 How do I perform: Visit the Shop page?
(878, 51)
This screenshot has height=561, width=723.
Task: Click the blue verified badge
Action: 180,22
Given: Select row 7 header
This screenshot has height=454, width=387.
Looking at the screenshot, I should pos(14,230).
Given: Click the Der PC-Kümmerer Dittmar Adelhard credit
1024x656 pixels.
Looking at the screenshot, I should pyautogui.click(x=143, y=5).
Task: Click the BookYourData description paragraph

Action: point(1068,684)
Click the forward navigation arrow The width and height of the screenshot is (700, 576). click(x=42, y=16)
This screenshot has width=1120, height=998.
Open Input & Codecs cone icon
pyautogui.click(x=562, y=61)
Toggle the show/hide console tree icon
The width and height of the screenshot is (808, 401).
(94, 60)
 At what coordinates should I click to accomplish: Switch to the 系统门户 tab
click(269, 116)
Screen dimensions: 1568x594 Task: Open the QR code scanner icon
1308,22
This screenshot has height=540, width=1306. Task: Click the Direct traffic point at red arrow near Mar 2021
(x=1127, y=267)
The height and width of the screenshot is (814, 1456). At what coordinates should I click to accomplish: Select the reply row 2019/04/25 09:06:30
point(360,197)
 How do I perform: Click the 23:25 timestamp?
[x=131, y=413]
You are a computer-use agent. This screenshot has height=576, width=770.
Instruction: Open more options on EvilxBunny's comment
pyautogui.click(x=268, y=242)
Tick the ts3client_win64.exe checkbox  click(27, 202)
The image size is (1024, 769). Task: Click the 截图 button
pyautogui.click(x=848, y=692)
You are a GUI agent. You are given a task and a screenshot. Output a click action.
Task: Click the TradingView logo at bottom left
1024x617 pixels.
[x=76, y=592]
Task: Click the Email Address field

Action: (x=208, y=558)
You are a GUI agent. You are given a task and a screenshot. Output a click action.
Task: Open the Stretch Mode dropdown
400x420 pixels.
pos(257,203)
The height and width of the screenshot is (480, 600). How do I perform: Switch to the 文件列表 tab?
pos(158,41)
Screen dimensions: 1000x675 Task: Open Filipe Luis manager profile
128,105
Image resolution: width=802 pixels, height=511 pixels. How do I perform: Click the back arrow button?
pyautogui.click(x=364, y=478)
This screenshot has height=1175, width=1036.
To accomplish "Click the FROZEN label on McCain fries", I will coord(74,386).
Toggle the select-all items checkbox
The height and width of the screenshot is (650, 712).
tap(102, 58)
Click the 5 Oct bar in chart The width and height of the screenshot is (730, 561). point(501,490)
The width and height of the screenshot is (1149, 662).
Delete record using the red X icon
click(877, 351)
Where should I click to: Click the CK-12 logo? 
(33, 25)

(The task): Every line of the data must be written out again word for word.

(Task result):
 How do I perform: Visit the Shop page?
(878, 51)
This screenshot has height=561, width=723.
Task: Click the blue verified badge
Action: 180,22
Given: Select row 7 header
This screenshot has height=454, width=387.
Looking at the screenshot, I should pos(14,230).
Given: Click the Der PC-Kümmerer Dittmar Adelhard credit
1024x656 pixels.
Looking at the screenshot, I should pyautogui.click(x=143, y=5).
Task: Click the BookYourData description paragraph

Action: point(1068,684)
Click the forward navigation arrow The width and height of the screenshot is (700, 576). click(x=42, y=16)
This screenshot has width=1120, height=998.
Open Input & Codecs cone icon
pyautogui.click(x=562, y=61)
Toggle the show/hide console tree icon
The width and height of the screenshot is (808, 401).
(94, 60)
 At what coordinates should I click to accomplish: Switch to the 系统门户 tab
click(269, 116)
Screen dimensions: 1568x594 Task: Open the QR code scanner icon
1308,22
This screenshot has height=540, width=1306. Task: Click the Direct traffic point at red arrow near Mar 2021
(x=1127, y=267)
The height and width of the screenshot is (814, 1456). At what coordinates should I click to accomplish: Select the reply row 2019/04/25 09:06:30
point(360,197)
 How do I perform: Click the 23:25 timestamp?
[x=131, y=413]
You are a computer-use agent. This screenshot has height=576, width=770.
Instruction: Open more options on EvilxBunny's comment
pyautogui.click(x=268, y=242)
Tick the ts3client_win64.exe checkbox  click(27, 202)
The image size is (1024, 769). Task: Click the 截图 button
pyautogui.click(x=848, y=692)
You are a GUI agent. You are given a task and a screenshot. Output a click action.
Task: Click the TradingView logo at bottom left
1024x617 pixels.
[x=76, y=592]
Task: Click the Email Address field

Action: (x=208, y=558)
You are a GUI agent. You are given a task and a screenshot. Output a click action.
Task: Open the Stretch Mode dropdown
400x420 pixels.
pos(257,203)
The height and width of the screenshot is (480, 600). How do I perform: Switch to the 文件列表 tab?
pos(158,41)
Screen dimensions: 1000x675 Task: Open Filipe Luis manager profile
128,105
Image resolution: width=802 pixels, height=511 pixels. How do I perform: Click the back arrow button?
pyautogui.click(x=364, y=478)
This screenshot has height=1175, width=1036.
To accomplish "Click the FROZEN label on McCain fries", I will coord(74,386).
Toggle the select-all items checkbox
The height and width of the screenshot is (650, 712).
tap(102, 58)
Click the 5 Oct bar in chart The width and height of the screenshot is (730, 561). point(501,490)
The width and height of the screenshot is (1149, 662).
Delete record using the red X icon
click(877, 351)
Where should I click to: Click the CK-12 logo? 
(33, 25)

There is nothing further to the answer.